The cost to develop a new park on the site of the former Anita Place Tent City, is about the same as the cost to remediate the site, Mayor Mike Morden noted Tuesday.
Maple Ridge council heard that the remediation bill for cleaning up the site on 223rd Street, before park development can even begin, will be about $366,000.
But the remediation process will go quickly, as will development of the park itself, which is expected to open next May, with a name yet to be decided.
The remediaton costs are a result of having to remove the top level of soil from the site, to ensure no debris is remaining, before park development begins.
That will follow an earlier sweep and disposal of litter of the entire site by parks staff.
Soil sampling was also conducted of the site and showed three small locations to be contaminated with iron and zinc, likely the result of former residences there, said Valoree Richmond, acting director of parks and facilities.
Results from that sampling showed that the soil “meets the requirements for public use. So there are no other issues with contamination in the soil,” said Richmond.
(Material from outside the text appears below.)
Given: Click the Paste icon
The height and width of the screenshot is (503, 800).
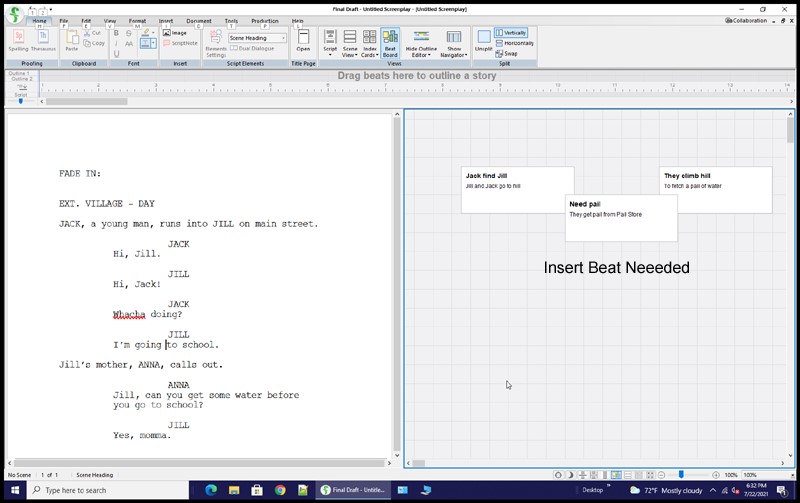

Acting general manager of parks, recreation and culture, David Boag, said that the metal-contaminated soil from the three small areas will be hauled off site for treatment, while the top level of soil will be taken to landfill.
Once the site has been remediated, sometime around February, new soil will be brought on to the location and park development will begin.
Remediation costs are estimated at $366,000 but that includes a 20 per cent contingency.
Coun. Gordy Robson noted that 223rd Street from Lougheed Highway to St. Anne Avenue, used to be the location of Maple Ridge’s soap box derby. “Maybe we should call it Soap Box Derby Park,” Robson said.
Robson added that he’d like to see the CEED Centre grounds, on the site’s northern border, incorporated into the park.
Boag told council that if people try to re-occupy the site, that city bylaws and RCMP will work to enforce the Trespass Act.
Consultation with the neighbourhood on the park started in May 2017, the same month the park became the site of the tent city.
But acting CAO Kelly Swift said the main reason the camp began was because the temporary emergency shelter on Lougheed Highway had closed.
Anita Place Tent City was emptied of all but a few residents on March after a fire safety order.
In September, the last few residents moved out after Garibaldi Ridge supportive housing complex opened on Burnett Street. Most of council had opposed that project.
Coun. Chelsa Meadus wanted to know what steps will be taken to discourage people sleeping in the park. “I’m hoping we can do something unique with this park,” she said.